You have done your homework. Your brand is important to your business and the licenses to use it underpin your franchise agreements. You have taken all the brand protection advice on board and your trade marks are registered. Job done. Or is it?
Registering your trade marks is a really important step in protecting your brand but even once registered, trade marks are not invincible and can require ongoing investment. Without this, they can become vulnerable.
The need to make this ongoing investment was highlighted in the recent decision of the European Union Intellectual Property Office (EUIPO), in relation to McDonald's BIG MAC trade mark.
There has been a long standing trade mark dispute between McDonalds and Supermac’s, an Irish fast food chain. As part of this dispute, Supermac's applied to the EUIPO to revoke McDonald’s BIG MAC trade mark on the basis that it had not been used in the EU between 2012 and 2017. If a trade mark is not used in the first five years of registration or any subsequent five year period, then a third party can apply to revoke it on the grounds of non-use.
Most of us will be aware that McDonalds uses a BIG MAC mark, and has done so for some time, but, extraordinarily, it did not file good enough evidence to support this. This clearly demonstrates that, while making use of your trade mark is important, use alone isn't enough and a rights owner also needs to be able to evidence that use.
McDonalds claimed that it was commonly known that it sold millions of products under the BIG MAC mark and filed evidence including employee affidavits, website print outs, packaging materials and an extract from Wikipedia on the Big Mac burger.
However, as far as the EUIPO was concerned, this was not enough and McDonalds did not hit the required thresholds:
At first instance, McDonalds' case fell short and the mark could be revoked. Their investment in defending their mark was simply not enough. Perhaps not surprisingly, McDonalds is appealing the decision and we await the outcome: the food may be fast but legal process is not.
The key takeaway from this matter is that trade mark owners must be prepared to invest in their mark in order to continue to benefit from their protection.
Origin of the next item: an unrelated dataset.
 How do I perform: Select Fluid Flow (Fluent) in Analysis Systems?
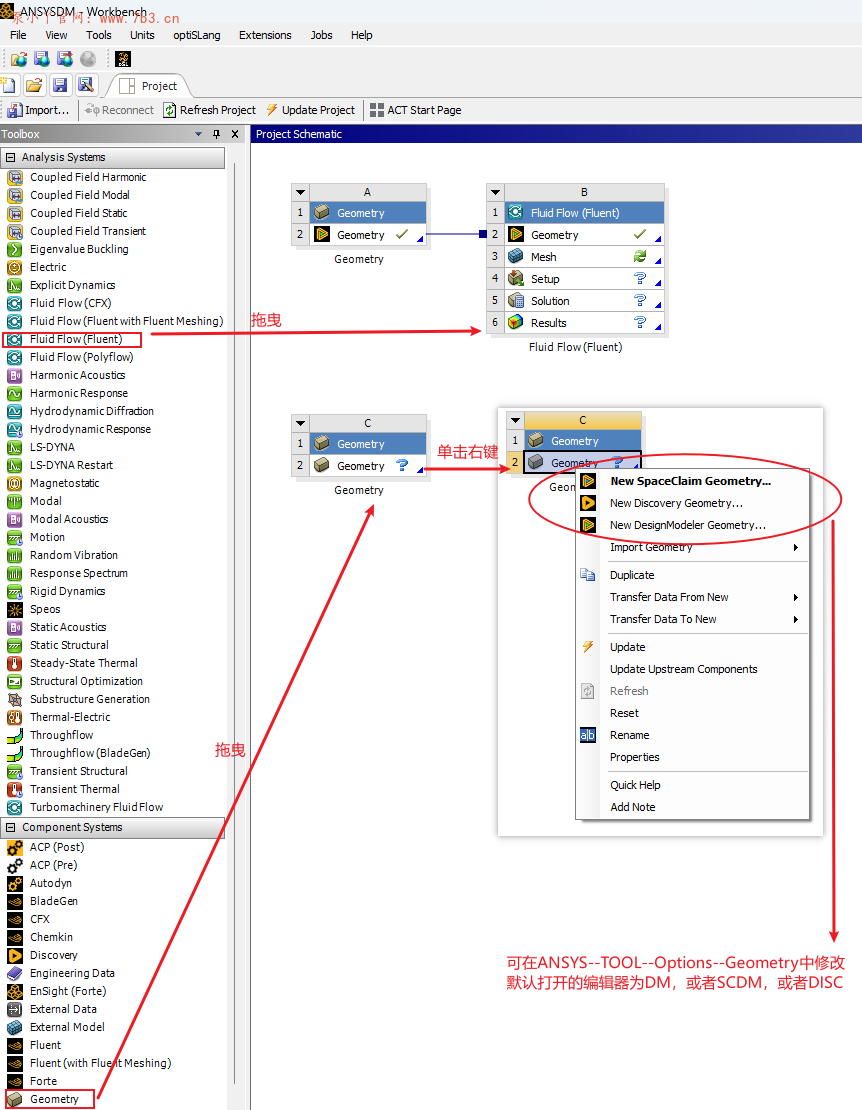[69, 339]
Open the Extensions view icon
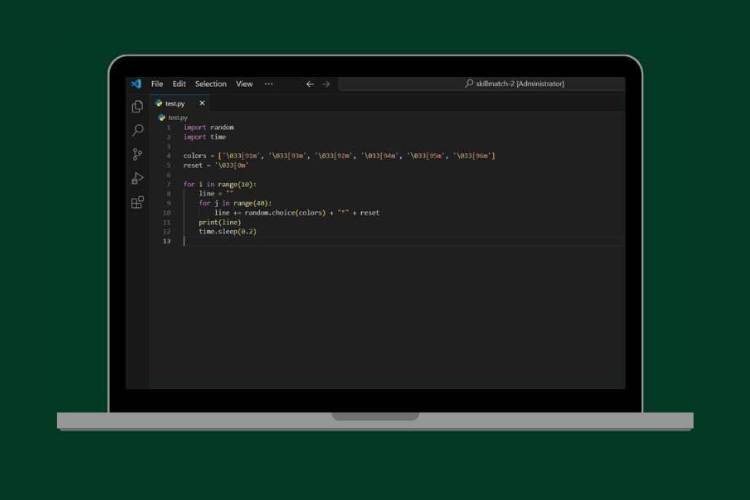 coord(137,202)
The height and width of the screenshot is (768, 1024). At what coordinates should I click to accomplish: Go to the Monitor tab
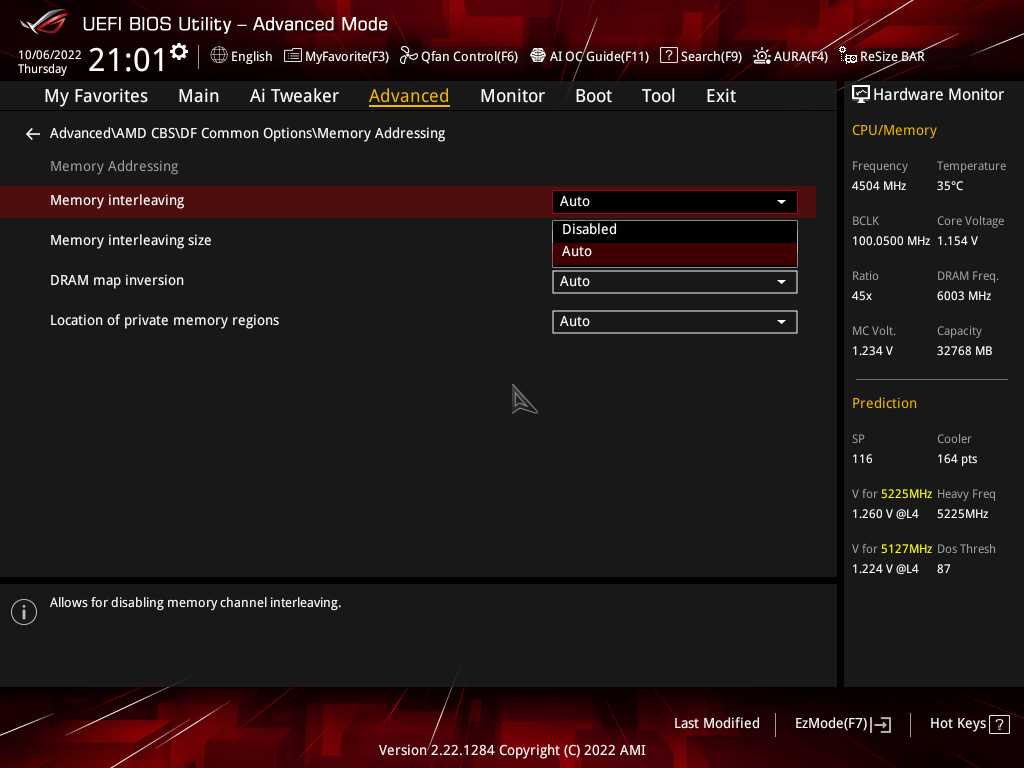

However, the non-use ground is only one of a number of reasons that trade marks can become vulnerable and which can ultimately result in a forced rebrand. It is therefore critical that franchise agreements deal with all such contingencies by, for example, giving a franchisor the right to change its brand at its own discretion and requiring its franchisees to rebrand at the franchisee's expense. This brand substitution right will then manage the risk of a franchisee claiming damages against the franchisor for the costs of a rebrand as well as potentially other losses.
Ultimately, franchisors need to use and invest in their brands but make sure in the event of a necessary rebrand that their franchise agreements are drafted to cover all potential circumstances.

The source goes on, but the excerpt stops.